Elle s’est redressée sur un coude. Elle s’essuie les yeux avec le drap en cherchant ses cigarettes à tâtons et ne les trouvant pas, elle réalise brusquement où elle est. Tout lui revient, les événements de la veille, la soirée… Elle se souvient instantanément qu’il faut partir, quitter cette maison. Se lever et partir, mais elle reste là, clouée au lit, incapable du moindre geste. Épuisée.
Lorsqu’elle parvient enfin à s’arracher du lit et à avancer jusqu’au salon, M me Gervais est assise dans le canapé, calmement penchée sur son clavier.
— Ça va ? Reposée ?
— Ça va. Reposée.
— Vous avez une petite mine.
— Le matin, je suis toujours comme ça.
M me Gervais enregistre son fichier et fait claquer le couvercle de son ordinateur portable.
— Léo dort encore, lui dit-elle en se dirigeant vers le portemanteau d’un pas décidé. Je n’ai pas osé aller le voir, j’ai eu peur de le réveiller. Comme il n’y a pas d’école aujourd’hui, il valait mieux qu’il dorme, qu’il vous laisse un peu tranquille…
Pas d’école aujourd’hui. Sophie se souvient vaguement. Une affaire de réunion pédagogique.
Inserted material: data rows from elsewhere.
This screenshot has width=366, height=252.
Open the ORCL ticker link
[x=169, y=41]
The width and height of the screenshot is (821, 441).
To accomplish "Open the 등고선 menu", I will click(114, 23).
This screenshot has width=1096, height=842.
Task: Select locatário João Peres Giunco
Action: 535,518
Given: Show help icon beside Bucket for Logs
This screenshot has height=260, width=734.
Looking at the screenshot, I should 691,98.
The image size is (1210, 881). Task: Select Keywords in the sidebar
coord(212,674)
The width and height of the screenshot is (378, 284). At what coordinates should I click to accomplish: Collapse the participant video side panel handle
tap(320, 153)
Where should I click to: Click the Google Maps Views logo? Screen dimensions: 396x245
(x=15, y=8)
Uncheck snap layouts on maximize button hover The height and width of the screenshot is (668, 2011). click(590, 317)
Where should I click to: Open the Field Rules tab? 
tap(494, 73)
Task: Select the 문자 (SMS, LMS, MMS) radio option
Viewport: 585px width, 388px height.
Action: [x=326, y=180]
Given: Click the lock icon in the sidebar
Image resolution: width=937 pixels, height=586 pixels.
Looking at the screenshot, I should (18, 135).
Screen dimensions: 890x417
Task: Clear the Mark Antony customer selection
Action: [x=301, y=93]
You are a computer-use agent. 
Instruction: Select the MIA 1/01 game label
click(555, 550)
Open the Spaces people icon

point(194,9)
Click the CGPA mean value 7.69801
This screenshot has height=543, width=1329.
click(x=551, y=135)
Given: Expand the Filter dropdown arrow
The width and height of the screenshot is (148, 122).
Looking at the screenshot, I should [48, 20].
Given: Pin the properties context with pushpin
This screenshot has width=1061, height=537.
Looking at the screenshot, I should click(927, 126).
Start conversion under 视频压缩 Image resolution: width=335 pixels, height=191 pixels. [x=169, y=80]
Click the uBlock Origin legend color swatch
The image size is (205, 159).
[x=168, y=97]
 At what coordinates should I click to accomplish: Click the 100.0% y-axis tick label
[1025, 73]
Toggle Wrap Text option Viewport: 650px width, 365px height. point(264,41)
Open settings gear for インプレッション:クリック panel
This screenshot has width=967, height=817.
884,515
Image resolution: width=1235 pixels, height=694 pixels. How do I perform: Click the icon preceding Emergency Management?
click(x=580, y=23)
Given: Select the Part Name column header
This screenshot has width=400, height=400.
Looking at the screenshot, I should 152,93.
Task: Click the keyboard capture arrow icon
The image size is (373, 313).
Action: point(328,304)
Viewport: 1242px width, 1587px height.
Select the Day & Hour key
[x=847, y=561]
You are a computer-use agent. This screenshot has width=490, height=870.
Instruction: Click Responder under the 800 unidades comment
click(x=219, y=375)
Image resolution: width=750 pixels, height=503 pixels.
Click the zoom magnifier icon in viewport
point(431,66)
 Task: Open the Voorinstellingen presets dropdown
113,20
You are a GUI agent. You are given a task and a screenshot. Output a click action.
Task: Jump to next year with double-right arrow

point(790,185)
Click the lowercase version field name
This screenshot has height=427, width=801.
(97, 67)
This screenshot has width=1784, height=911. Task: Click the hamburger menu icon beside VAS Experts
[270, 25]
Debout près de la porte, M me Gervais a déjà passé son manteau.
— Il faut que je vous laisse…
Elle sent qu’elle n’aura pas le courage d’annoncer sa décision. D’ailleurs, même avec du courage, elle n’en aurait pas le temps. M me Gervais a déjà fermé la porte derrière elle.
Ce soir…
Sophie entend son pas claquer dans l’escalier. Christine Gervais ne prend jamais l’ascenseur.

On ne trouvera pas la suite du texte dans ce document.